_Stored data entries_
.....

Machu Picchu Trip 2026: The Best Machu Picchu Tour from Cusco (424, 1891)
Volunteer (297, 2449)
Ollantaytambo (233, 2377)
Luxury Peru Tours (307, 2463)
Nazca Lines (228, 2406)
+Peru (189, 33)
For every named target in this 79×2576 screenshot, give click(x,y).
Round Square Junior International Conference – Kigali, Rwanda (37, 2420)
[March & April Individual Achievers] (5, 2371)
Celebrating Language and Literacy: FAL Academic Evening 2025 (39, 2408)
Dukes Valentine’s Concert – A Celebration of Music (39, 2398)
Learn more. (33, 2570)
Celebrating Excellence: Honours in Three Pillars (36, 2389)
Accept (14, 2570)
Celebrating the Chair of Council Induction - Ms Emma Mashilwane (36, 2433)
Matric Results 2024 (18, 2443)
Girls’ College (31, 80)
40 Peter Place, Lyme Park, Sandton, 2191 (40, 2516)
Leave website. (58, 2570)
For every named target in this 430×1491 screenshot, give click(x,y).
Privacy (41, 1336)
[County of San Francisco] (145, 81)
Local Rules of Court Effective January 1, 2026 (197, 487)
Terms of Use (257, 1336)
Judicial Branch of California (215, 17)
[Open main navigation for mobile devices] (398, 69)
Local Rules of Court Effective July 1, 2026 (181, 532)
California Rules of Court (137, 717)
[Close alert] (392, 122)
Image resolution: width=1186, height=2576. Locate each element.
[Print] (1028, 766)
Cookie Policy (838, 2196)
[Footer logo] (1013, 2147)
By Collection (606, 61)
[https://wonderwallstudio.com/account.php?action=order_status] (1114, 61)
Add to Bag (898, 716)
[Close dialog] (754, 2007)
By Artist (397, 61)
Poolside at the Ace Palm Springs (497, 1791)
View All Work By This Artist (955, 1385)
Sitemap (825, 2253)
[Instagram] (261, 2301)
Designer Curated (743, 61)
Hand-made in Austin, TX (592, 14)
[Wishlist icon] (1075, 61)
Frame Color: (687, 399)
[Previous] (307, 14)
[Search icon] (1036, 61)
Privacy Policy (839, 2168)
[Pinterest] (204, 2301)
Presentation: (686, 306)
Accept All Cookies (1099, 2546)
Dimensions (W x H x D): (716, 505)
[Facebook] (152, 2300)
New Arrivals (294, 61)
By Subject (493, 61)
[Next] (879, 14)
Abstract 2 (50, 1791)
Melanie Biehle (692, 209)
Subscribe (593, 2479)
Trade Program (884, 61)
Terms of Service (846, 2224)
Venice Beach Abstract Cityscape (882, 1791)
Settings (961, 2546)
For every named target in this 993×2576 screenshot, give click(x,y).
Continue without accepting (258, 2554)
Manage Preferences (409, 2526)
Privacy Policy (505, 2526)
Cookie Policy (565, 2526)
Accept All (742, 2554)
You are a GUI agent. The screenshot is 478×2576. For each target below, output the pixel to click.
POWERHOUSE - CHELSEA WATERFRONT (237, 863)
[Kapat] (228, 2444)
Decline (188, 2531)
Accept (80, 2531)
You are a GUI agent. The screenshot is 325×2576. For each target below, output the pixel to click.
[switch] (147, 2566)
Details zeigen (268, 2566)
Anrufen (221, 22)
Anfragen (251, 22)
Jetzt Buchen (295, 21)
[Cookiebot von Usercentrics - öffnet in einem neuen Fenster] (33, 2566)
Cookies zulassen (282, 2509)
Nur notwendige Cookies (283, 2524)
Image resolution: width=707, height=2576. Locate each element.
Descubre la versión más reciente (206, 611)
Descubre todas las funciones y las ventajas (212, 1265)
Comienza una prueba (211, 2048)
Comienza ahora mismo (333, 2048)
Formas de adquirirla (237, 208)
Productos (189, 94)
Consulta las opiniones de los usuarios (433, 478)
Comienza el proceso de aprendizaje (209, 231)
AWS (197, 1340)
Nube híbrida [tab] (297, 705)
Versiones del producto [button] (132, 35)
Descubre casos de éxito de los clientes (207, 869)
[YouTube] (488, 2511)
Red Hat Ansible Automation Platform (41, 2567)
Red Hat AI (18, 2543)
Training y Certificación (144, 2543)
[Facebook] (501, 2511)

.....

_REQUIREMENT_
Find the string "every" in the records, then copy each line where it occurs.

_WRITTEN REPLY_
For every named target in this 79×2576 screenshot, give click(x,y).
For every named target in this 430×1491 screenshot, give click(x,y).
For every named target in this 993×2576 screenshot, give click(x,y).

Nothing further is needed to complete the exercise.